Mon 2ème ami m’a expliqué le racisme qu’il subissait dans son équipe, avec des remarques et des propos racistes tous les jours. Il m’a dit que c’était super difficile de dénoncer cela de l’intérieur. C’est dangereux et tu risques d’être mal vu par tes collègues. Si tu es mal vu, l’engrenage du harcèlement peut commencer.

Rhita : Waw! C’est vraiment triste de savoir que même si ces policiers sont issus de la diversité, ils ferment les yeux et ils légitiment et banalisent l’utilisation de la violence… voir même l’encourage. C’est comme en 2020, lorsque j’ai malheureusement visionné la vidéo du meurtre de George Floyd (oui, c’est bien un meurtre!), c’était frustrant de voir les policiers autour qui n’avaient aucunes réactions, aucunes réflexions. Il n’y en a pas un qui s’est dit : « ah, peut être que de mettre le genou sur le coup d’un homme qui cri à l’aide et qui dit ne pas pouvoir respirer pourra potentiellement le tuer! ». 
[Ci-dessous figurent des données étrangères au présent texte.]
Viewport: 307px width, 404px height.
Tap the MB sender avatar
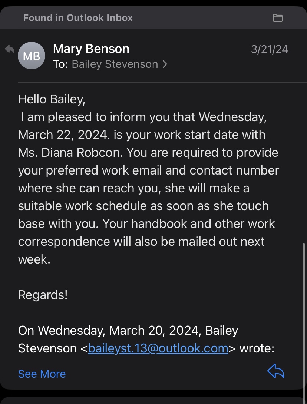click(x=32, y=56)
Sanah : C’est vrai. Et justement au Québec, comment s’est répercuté cet évènement considérant la proximité que vous avez avec les États-Unis ? 

Rhita : Il y a eu une grande vague de mobilisation, de dénonciations et la population a été beaucoup plus conscientisée sur l’enjeu. Mais si nous allions manger ? Je pourrai te raconter tout cela demain.